Data supplied Start Marker

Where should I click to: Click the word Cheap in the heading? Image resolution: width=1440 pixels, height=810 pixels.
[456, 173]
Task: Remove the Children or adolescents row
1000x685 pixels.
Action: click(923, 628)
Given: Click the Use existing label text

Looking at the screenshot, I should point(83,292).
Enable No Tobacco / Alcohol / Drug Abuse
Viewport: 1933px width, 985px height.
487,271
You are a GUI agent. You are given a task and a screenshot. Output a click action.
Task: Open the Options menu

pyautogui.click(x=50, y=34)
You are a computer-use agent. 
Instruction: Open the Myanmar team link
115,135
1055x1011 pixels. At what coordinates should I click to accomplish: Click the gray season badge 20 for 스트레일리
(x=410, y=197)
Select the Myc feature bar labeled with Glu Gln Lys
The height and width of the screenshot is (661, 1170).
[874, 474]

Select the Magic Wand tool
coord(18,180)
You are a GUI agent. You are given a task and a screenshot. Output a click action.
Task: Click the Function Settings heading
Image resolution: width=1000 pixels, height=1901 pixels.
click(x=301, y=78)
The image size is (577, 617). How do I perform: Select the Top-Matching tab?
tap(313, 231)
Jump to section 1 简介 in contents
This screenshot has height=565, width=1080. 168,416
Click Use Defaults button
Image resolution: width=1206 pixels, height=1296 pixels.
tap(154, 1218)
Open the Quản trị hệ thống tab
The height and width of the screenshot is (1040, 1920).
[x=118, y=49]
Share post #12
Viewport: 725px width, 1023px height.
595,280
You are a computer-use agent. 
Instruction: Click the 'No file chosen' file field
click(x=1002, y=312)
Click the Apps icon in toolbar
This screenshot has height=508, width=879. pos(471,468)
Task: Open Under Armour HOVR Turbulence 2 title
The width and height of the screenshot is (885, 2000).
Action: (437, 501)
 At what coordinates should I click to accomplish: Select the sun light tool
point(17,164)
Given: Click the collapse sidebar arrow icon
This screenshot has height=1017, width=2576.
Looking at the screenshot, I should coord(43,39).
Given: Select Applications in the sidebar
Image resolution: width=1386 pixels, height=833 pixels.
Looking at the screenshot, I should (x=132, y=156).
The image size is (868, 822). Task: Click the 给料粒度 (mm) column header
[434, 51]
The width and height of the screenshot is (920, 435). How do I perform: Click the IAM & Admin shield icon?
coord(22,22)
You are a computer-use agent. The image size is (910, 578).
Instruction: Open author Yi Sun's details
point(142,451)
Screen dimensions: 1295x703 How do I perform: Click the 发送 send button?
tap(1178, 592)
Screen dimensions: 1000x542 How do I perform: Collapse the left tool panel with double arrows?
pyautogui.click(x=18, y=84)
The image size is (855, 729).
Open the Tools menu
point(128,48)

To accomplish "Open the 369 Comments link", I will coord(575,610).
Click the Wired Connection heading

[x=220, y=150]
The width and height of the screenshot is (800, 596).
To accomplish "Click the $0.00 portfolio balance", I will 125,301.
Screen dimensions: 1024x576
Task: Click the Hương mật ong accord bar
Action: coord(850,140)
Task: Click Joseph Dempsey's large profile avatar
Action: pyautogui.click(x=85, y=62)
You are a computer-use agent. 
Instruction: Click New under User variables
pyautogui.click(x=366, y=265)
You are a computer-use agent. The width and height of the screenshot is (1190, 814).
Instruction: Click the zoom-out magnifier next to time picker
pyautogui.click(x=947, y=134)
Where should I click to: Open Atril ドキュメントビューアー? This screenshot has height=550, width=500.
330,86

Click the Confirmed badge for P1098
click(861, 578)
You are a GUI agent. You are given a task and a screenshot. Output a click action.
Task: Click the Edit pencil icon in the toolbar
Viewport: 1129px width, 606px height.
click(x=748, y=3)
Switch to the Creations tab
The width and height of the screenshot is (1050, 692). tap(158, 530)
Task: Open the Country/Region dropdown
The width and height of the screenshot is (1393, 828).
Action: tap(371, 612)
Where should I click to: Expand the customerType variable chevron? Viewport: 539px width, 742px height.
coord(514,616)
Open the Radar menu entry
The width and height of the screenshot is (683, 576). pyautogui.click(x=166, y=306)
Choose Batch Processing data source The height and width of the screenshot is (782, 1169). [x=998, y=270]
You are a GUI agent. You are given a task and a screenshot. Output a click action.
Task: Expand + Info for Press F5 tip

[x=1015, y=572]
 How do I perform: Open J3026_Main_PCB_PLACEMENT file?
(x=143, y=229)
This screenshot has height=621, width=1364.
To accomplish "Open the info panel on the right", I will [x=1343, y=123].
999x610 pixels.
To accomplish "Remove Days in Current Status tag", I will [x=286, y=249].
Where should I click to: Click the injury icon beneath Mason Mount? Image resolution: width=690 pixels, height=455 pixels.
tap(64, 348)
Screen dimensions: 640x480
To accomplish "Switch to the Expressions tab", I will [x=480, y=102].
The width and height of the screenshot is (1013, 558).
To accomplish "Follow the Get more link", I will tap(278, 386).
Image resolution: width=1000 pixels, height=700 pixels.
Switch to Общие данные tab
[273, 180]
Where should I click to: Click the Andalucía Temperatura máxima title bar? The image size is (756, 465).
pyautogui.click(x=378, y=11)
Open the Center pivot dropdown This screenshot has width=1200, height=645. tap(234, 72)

Data supplied End Marker

**Aim of the task:** Please return every line of the records that contains the word "dropdown".

**Expected output:**
Task: Open the Country/Region dropdown
Open the Center pivot dropdown This screenshot has width=1200, height=645. tap(234, 72)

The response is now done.